Oh, that overregulation makes me FURIOUS! I nannied for a lady who owned her own business teaching swimming lessons. She had a pool in her backyard, so that when her husband left her she was able to support her children without leaving home. Except the area was zoned residential, and so she had a ton of trouble from the city ... buying a variance for a lot of money (of course: it's all about money), bulldozing her front yard to make room for a handicapped parking space, redoing her bathroom to fit the required dimensions ... the whole thing was idiotic. The government does not want small businesses to succeed, because they do so much better with big businesses ... which supply hefty campaign donations and tax money. If we had a truly free market, small businesses and small farms would be much more prevalent.

Another issue is the massive leap from welfare to work. You lose your welfare if you work, but meanwhile it's unlikely that your first job off of welfare will be fulltime and supply all your needs. So you stay on welfare forever, though you'd rather work, because a job that's enough to get you off the welfare never comes along. Plus, if you're a mom on welfare you're disincentivized to get married, which is a reason why so many kids grow up without fathers. I'm all for safety nets, but the ones we have fall short in so many ways.

BB, I have to look it up. As far as I know write-in votes are not counted.
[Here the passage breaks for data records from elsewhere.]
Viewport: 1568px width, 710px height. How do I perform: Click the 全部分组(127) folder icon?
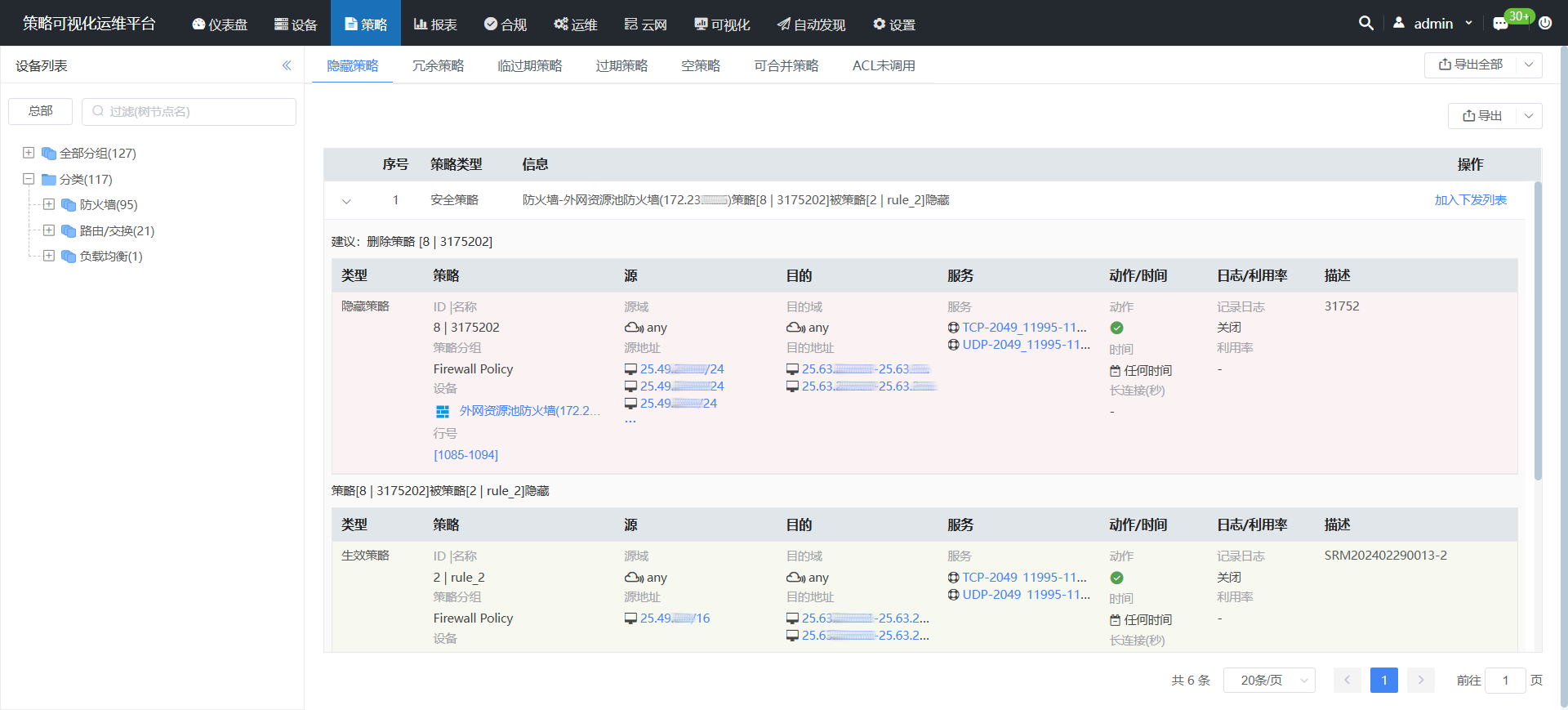[49, 154]
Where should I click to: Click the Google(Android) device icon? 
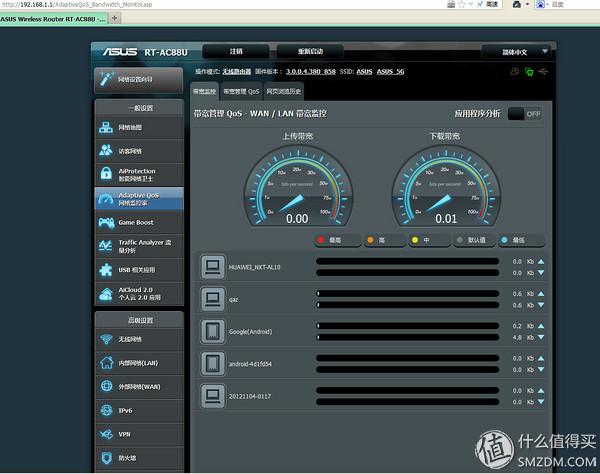[211, 331]
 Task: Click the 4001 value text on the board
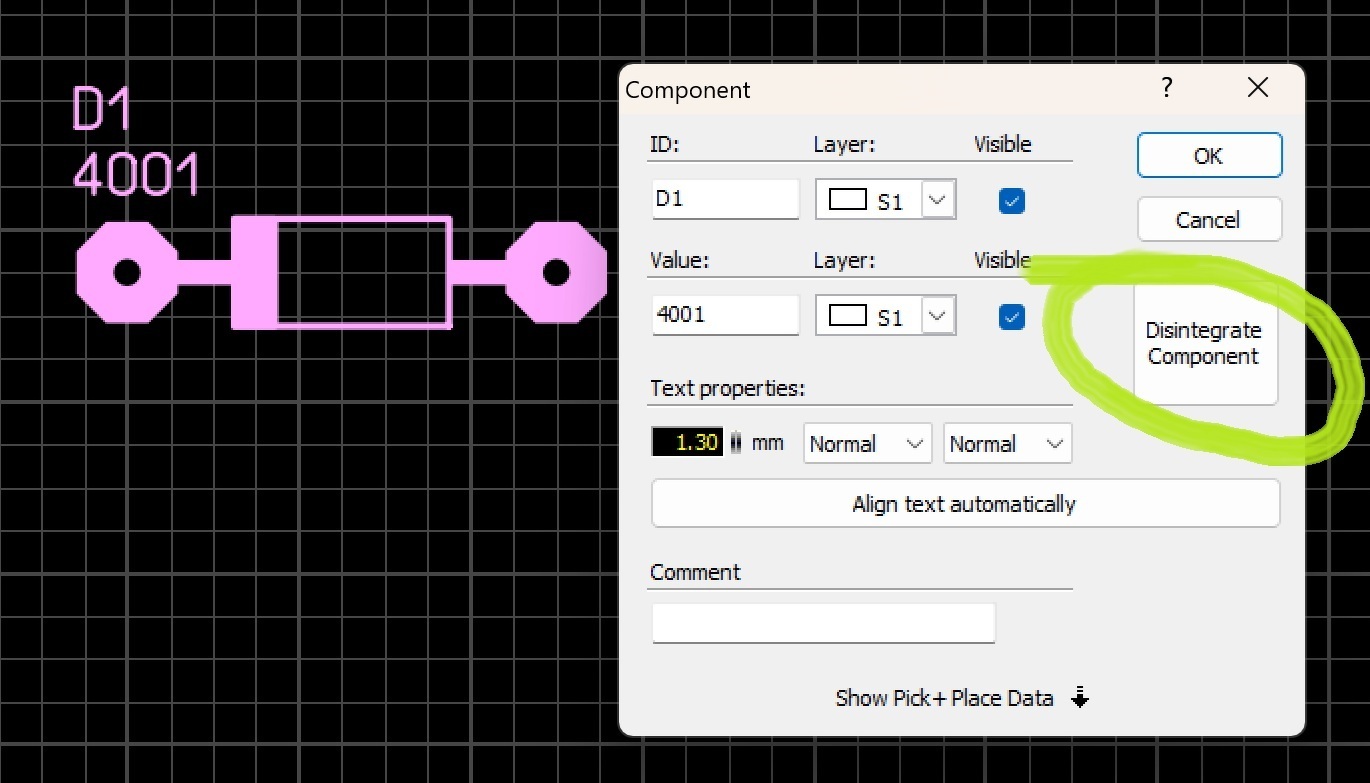pos(137,175)
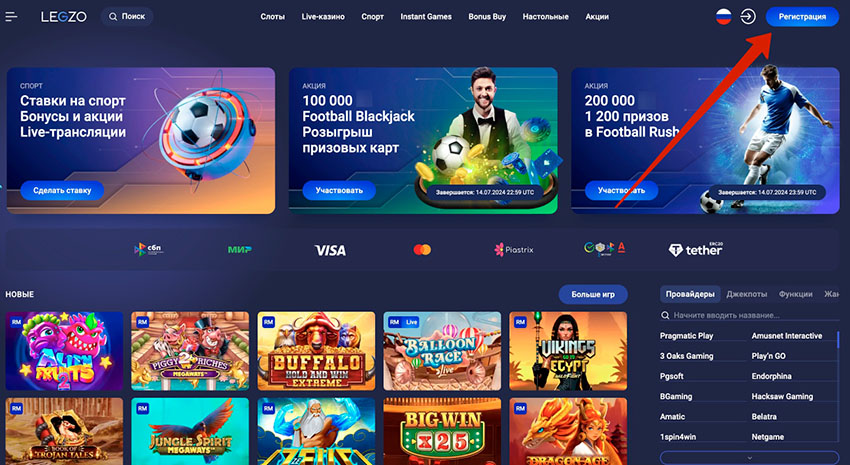
Task: Click the LEGZO logo
Action: tap(63, 17)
What that means to me is that self-government doesn't really exist. If all you have are government-approved choices, and you CAN'T nominate someone else, you're kind of screwed. Even if 90% of the country got together and chose someone, unless the two mega-parties approved their candidate, they don't get heard.

It may take me more than a day to get my next post together, after all. There is just so much to say.

Anonymous said...

I love this...and I'm not even a Ron Paul supporter. : )

cephas said...

John, I appreciate your distinction in definitions. I'm not very familiar with Jefferson's writings. Do you recommend anything in particular where his ideas are best expressed on revolution?
SGOTS, I'm not saying it follows by any means that authority cannot err or is above correction. My point was more toward the danger of anarchy, and the redeeming quality some order has on authority, no matter how otherwise perverted an authority is. I think it self-evident that there is a breaking point, beyond which the lack of authority is less threatening than the terror that is the present authority, but I didn't want to get that deep into it. I remember we had a discussion on ethics and morals, but I don't recall how it went.
Sheila, I think we'll have to disagree on Carroll appreciation. Of course things are generally not appreciated when they're force fed, be it to students or to children. I was distracted by your terming it revolution, but I applaud your approach:
"The revolution that happens when I, and people like me, stood up and said, "I will teach my children that they matter. I will teach them that what they think matters and what they want matters. I will teach them to be compassionate and kind. I will teach them that their own actions make a difference. I will teach them responsibility. I will love them and nurture them and tell them that this is the treatment they deserve. I will not hit them, belittle them, or abandon them. I will not circumcise them or leave them to cry alone. I will not send them off to a government indoctrination center to be taught how to think and behave. I will give them books, computers, and the great outdoors. I will let them meet people who are different, examine ideas that are different, try methods that are different. When they come of age, the world will become different."
I also drank the sour milk because I didn't know how to say or do anything else, and it's refreshing to choose something else now.
Megan, isn't every part of the essay something to discuss? Why be so restrictive? Are there any debate rules in effect I missed?